Hi,
I'm trying to create a site ini file for ICTV www.ictv.net.au. They use very weird page names for each day on their main index.
For example, the link to this Sunday's index is 82-sunday-july-21-2013.html , but Monday is 76-monday-july-22-2013.html.
The sequence of numbers (82, 76) is random and doesn't follow a pattern I can use in subpage.format or urldate.format.
What should I do?
Thanks for your time.
Hi,
how strange! However I don't think the extra number is random. They seem to be fixed like this:
76 monday
77 tuesday
78 -- redirects to homepage
84 wednesday
79 thursday
80 friday
81 saterday
82 sunday
(the reason I think they are fixed is that you can find a few from the past like 80-friday-july-5-2013). Not sure though.
You can use a simple url for the index pages , http://www.ictv.net.au/76-monday.html or even http://www.ictv.net/76-.html for monday (the sites redirects you to the monday in the schedule week list)
If the weekday numbers are indeed fixed you can use the urldate format weekdayname like this:
urldate.format {weekdayname|76-monday|77-tuesday|84-wednesday|79-thursday|80-friday|81-saterday|82-sunday}
The rest of the date handling depends on the refresh schedule of the site. You have to check the date on the index page and disable it if it is already past. I can help you if you get there.
(Please use the site_ini_template from the download page because it already has the proper header.)
Jan
Thank you for the reply, Jan.
I now see they are fixed too, even Google search shows dates going back a few weeks with the same 2 digit day number.
I have changed url_index and urldate.format to match yours and I get the attached results.
Found an error with maxdays and also change single to multi in the index scrubbers, but results are same.
Hi Smacca,
I completed what you started. You can download it @http://webgrabplus.com/sites/default/files/download/ini/info/zip/Australia_ictv.net.au.zip.

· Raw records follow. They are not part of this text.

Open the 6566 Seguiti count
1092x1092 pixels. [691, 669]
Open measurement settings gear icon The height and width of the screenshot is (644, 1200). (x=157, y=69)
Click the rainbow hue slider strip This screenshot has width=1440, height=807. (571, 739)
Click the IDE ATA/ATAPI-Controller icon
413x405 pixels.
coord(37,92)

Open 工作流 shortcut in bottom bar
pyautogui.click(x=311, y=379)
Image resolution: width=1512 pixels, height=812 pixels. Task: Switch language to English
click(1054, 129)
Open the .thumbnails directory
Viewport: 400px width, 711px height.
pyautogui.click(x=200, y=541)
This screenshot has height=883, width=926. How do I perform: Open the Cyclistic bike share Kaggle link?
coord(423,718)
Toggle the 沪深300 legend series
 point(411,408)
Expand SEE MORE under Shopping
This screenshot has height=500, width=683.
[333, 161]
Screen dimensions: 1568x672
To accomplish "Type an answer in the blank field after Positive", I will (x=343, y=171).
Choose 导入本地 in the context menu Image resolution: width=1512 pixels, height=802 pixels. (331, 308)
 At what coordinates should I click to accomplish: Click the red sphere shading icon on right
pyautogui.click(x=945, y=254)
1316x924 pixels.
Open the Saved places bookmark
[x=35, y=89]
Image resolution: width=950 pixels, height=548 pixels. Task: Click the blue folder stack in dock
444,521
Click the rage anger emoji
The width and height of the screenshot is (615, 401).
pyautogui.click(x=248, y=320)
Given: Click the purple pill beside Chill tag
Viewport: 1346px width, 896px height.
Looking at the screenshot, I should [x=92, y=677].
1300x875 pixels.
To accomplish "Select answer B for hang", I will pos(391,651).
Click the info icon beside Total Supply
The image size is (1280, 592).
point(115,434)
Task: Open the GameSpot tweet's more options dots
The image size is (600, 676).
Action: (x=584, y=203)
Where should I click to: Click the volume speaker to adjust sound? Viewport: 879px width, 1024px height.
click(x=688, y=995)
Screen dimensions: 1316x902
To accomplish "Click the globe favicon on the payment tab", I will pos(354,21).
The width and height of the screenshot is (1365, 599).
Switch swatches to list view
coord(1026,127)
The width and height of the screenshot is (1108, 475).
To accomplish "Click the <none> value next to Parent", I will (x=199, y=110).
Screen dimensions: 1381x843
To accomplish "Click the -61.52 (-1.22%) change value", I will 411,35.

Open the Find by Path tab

You will also need to install the new beta build http://www.webgrabplus.com/sites/default/files/patchexe_prebuild.zip because the it needs the half hour timezone setting which is not supported in the current version.
Jan
Thank you so much Jan! I had no idea I needed to do calculations to get results. This latest ini is almost perfect, but there is one more problem I can't seem to fix.
When WG scrubs 76-monday-july-22-2013.html, it places the shows into 20130723, etc. It is putting all shows 1 day ahead. Also, the pages on ICTV are so bad, they list yesterday and tomorrow's shows at the beginning and end of each table/tbody. Is there a way to ignore these extra showings?
Thanks again, I would be lost without your expertise :)
For a couple of days try firstshow=3 (in the line that starts with 'site {' in the ini file)
That skips a few showshows on the first index page. It should solve the problem. Please report back if it does or doesn't
Jan
Great, that seems to fix the date issue. I'll monitor it and report back.
ICTV has just updated their TV guides for a full week! They're very messy and I think the firstshow= fix may not work after all.
This page is perfect: http://www.ictv.net.au/79-thursday-july-25-2013.html
But Saturday is the worst: http://www.ictv.net.au/81-saturday-july-27-2013.html
XML below shows a number of problems from 26/07/13 onwards...
Smacca
Try this :
http://www.webgrabplus.com/sites/default/files/download/ini/info/zip/Australia_ictv.net.au.zip
I added a date filter in the showsplit operation.
Jan